Request:
Answer these from the taco salad recipe below:
(a) How many calories does one serving contain?
(b) To what temperature is the oven preheated?
(c) About how long do the tortilla strips bake?

Quoted text:
===============

TACO SALAD {FRESH AND FILLING} – WELLPLATED.COM
From wellplated.com
5/5 (28)Calories 596 per servingCategory Salad
- Place a rack in the center of your oven, and preheat the oven to 425 degrees F. Coat a large rimmed baking sheet with nonstick spray. Stack the tortillas and cut them in half, then slice each half into 1/2-inch strips. Scatter the strips in the middle of the prepared baking sheet. Drizzle with 1 teaspoon olive oil, then sprinkle with 1/4 teaspoon salt and 1/4 teaspoon pepper. Toss to coat, then spread them into a single layer. Bake until golden brown and crisp, about 8 minutes, turning halfway through. Set aside to cool.

===============

Given information:
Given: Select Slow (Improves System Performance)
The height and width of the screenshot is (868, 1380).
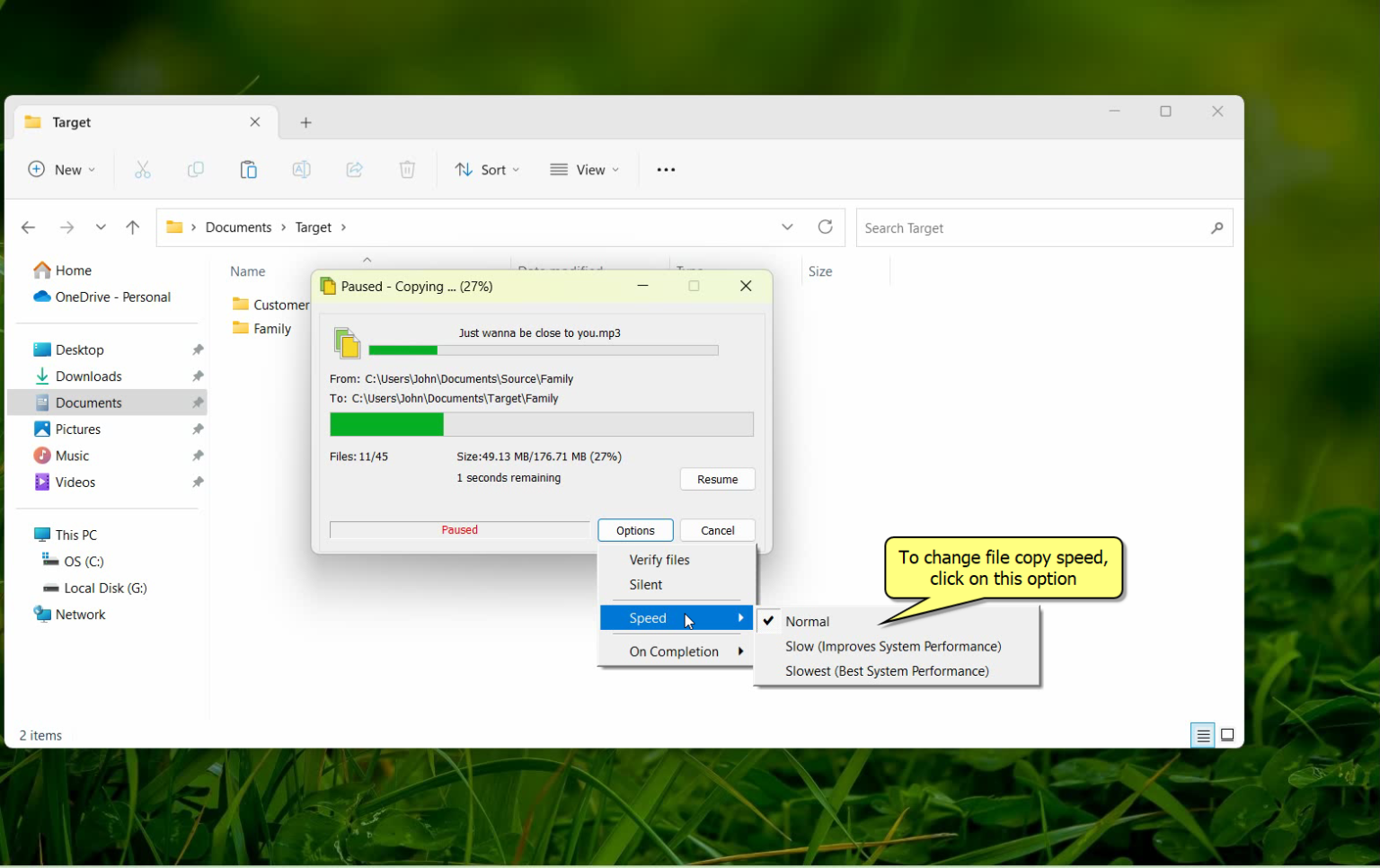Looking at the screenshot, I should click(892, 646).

===============

Output for this task:
(a) 596
(b) 425 degrees F
(c) About 8 minutes